The döner kebab consists of meat carved from a giant spit of various kinds of pressed meat, usually lamb and beef. The meat is shaved off and added to a pita with various toppings. I've heard various stories about the döner being Turkish and about it being created by a German Turk, thus making it part of German cuisine. Either way, it's good, and I've seen döner shops in several countries around Europe.
This isn't health food in the least, and I've actually heard that some kebabs can have upwards of 1,000 calories per sandwich (yikes!). But the point is that it's good, it's fast, it's ridiculously cheap (3,5€/$4.8 per sandwich) for the amount of food you get, and it hits the spot, especially when you have a hangover. (Think of it as the European answer to a cheesesteak or burger after a long night of drinking.) The döner kebab also seems to be a common lunch choice for many students and busy office workers who only have a short lunch break.

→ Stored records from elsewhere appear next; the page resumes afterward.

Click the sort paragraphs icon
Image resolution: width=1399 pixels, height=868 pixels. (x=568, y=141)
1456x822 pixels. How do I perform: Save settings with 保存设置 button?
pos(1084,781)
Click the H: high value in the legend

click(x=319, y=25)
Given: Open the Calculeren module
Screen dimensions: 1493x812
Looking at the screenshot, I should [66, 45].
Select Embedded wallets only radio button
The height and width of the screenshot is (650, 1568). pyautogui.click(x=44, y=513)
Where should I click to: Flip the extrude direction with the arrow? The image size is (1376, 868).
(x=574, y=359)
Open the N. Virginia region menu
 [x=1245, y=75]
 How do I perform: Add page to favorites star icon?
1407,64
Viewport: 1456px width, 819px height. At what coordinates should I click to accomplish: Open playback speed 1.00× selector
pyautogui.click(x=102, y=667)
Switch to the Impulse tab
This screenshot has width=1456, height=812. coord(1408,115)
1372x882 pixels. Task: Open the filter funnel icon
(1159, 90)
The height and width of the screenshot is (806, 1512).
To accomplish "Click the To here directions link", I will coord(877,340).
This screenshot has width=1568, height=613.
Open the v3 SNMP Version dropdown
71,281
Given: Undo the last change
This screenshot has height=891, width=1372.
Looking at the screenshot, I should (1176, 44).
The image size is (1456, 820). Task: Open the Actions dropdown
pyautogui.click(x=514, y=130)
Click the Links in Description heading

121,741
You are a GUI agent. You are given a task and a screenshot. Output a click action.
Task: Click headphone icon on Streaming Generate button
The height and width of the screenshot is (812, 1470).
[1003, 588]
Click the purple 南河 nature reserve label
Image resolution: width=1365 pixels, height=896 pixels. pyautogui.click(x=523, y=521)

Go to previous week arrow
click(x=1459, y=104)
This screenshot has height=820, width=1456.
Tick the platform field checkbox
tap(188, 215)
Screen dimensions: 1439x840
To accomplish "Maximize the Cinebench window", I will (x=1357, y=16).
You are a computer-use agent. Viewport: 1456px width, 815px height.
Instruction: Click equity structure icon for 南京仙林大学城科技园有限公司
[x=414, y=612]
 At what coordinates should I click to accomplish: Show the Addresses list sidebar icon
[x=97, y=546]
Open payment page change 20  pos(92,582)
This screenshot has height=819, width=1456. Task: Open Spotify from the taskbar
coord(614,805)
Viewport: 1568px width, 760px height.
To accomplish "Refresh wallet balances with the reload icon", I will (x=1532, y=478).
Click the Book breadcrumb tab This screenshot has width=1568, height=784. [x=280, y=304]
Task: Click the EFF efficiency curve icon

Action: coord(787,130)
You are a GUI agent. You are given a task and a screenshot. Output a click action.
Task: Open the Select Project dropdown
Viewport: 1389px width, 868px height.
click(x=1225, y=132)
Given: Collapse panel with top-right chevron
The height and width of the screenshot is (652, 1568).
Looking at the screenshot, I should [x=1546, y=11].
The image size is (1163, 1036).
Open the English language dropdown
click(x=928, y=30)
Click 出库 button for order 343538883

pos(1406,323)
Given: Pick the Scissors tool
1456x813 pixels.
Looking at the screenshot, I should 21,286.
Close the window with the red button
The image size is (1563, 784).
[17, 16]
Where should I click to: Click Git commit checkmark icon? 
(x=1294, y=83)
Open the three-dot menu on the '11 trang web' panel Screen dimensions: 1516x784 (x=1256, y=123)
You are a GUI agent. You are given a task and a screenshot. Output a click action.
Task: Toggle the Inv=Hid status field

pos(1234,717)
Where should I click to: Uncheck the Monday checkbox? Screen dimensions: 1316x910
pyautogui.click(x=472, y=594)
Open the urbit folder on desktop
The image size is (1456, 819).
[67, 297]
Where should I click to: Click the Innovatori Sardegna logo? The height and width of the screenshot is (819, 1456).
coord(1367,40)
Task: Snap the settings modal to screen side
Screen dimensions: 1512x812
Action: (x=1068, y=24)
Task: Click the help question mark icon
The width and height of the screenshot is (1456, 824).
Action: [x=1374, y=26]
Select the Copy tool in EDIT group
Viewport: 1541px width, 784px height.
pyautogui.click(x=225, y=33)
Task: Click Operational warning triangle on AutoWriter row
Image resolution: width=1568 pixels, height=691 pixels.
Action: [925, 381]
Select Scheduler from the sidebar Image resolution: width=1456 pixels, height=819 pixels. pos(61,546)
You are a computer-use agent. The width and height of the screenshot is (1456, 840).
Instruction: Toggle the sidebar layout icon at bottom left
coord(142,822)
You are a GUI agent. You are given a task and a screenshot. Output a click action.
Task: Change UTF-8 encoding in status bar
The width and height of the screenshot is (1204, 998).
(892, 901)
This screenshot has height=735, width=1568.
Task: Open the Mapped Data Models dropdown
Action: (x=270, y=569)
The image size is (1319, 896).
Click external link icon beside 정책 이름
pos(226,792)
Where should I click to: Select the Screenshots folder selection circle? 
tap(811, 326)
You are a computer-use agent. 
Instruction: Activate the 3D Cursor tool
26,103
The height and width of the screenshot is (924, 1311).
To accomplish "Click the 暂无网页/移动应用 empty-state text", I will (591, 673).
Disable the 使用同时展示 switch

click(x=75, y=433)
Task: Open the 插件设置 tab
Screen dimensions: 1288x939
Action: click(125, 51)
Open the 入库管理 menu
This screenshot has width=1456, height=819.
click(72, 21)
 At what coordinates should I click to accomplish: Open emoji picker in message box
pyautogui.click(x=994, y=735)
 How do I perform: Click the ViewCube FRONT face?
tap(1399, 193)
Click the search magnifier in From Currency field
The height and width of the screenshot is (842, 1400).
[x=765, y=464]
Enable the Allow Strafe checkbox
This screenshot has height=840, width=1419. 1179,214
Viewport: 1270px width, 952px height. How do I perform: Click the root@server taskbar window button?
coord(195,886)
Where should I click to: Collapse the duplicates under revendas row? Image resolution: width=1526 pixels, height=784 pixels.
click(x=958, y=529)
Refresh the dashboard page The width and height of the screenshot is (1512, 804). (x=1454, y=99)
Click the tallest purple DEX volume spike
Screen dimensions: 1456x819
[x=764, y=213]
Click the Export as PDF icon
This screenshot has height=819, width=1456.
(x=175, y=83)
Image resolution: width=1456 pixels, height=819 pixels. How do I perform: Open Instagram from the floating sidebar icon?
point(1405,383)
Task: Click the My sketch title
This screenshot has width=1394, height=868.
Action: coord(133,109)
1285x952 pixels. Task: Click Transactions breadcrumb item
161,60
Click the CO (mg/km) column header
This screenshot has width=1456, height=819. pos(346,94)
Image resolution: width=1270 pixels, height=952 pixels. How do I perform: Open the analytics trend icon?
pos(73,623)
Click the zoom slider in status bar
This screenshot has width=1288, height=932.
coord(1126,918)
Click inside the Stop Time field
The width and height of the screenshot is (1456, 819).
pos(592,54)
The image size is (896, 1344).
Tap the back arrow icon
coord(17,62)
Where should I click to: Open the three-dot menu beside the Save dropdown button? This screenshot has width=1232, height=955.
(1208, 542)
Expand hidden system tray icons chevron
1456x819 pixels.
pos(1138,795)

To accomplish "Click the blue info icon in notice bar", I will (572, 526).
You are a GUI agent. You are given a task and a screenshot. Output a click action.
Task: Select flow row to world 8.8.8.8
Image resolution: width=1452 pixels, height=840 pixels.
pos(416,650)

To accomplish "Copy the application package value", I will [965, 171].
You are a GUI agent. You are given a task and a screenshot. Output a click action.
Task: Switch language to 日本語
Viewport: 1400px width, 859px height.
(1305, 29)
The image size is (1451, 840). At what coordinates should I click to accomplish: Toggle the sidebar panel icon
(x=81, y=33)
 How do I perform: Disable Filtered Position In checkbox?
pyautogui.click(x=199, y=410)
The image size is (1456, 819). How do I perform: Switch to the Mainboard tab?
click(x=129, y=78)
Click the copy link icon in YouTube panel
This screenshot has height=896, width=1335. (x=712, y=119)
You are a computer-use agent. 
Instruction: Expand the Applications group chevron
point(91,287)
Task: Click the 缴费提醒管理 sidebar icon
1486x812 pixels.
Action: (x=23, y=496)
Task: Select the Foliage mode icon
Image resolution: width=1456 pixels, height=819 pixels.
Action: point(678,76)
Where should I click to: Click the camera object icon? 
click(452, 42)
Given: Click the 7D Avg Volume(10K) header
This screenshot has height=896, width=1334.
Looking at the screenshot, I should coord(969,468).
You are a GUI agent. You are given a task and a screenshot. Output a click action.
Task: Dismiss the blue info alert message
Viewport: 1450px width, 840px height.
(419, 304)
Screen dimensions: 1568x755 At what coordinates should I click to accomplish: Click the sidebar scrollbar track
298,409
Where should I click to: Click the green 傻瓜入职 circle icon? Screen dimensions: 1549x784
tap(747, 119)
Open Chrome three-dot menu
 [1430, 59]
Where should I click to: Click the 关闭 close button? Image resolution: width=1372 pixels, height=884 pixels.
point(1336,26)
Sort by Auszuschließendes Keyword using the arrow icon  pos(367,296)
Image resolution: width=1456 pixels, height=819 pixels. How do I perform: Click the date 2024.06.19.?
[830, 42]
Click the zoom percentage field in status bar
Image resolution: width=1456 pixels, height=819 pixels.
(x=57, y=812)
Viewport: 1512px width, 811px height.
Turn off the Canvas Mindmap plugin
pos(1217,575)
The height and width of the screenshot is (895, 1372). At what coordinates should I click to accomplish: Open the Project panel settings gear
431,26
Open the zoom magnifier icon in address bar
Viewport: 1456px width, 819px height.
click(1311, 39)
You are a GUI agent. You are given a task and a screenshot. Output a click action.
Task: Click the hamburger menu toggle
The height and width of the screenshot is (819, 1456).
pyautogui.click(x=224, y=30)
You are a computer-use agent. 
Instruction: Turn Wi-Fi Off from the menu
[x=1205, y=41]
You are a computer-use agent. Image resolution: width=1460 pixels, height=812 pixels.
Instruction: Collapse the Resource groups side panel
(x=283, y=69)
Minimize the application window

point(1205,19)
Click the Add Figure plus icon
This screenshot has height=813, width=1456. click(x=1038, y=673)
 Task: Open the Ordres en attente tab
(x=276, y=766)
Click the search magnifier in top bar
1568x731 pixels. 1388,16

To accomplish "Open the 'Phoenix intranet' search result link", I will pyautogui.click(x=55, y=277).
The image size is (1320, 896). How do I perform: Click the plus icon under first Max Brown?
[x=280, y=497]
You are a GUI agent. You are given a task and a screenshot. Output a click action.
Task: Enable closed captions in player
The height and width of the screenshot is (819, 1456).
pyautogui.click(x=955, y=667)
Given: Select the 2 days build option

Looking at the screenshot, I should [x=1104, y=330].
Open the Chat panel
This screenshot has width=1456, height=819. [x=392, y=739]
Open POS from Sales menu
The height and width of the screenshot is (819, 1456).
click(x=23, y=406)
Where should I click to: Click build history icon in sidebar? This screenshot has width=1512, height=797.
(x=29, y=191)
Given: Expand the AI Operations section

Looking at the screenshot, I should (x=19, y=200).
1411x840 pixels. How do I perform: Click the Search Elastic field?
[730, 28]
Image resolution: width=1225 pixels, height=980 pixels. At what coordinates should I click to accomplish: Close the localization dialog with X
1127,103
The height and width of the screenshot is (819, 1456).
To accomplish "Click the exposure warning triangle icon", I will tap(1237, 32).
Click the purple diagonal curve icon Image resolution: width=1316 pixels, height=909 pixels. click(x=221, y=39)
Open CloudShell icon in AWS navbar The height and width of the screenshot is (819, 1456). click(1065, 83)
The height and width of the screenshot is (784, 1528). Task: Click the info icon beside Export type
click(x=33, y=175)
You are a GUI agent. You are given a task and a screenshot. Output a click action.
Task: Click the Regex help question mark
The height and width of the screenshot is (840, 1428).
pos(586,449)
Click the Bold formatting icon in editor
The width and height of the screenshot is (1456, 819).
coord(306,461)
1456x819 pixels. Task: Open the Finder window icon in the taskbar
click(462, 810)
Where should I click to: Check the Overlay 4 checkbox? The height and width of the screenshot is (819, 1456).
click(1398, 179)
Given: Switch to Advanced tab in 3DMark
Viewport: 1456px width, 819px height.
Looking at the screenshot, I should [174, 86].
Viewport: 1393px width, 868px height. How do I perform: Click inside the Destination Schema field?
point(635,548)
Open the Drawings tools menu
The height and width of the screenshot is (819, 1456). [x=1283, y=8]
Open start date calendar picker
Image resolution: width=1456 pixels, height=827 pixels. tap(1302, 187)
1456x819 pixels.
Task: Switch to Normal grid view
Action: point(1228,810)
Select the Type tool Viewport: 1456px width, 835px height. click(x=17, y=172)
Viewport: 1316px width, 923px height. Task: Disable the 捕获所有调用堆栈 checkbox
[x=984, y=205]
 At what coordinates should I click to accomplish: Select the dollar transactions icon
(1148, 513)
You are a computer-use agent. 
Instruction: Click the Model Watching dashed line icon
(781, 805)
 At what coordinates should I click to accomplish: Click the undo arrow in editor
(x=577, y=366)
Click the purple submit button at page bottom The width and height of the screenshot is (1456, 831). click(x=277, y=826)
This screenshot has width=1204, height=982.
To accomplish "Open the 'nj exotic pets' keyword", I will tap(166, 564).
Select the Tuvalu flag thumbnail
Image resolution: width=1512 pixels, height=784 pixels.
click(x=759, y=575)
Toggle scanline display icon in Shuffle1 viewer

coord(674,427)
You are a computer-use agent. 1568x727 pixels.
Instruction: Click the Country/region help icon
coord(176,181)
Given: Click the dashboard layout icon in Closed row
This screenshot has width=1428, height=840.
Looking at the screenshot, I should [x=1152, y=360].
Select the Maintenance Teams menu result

We've tried about five or six different kebab places in Stuttgart, but so far my favorite is one that's just down the street from our house. The place was called Dyako Kebap & Pizza, but they recently changed the name (not the cook, thankfully) to Nur Kebap & Pizza.
So what sets this place above the rest?
Firstly, the meat is juicy, tender, and full of flavor. I've had dry and bland kebab meat before at other restaurants. I don't know what combination of meat is in Nur's recipe, but it has just the right balance of salt and fatty flavored meatiness.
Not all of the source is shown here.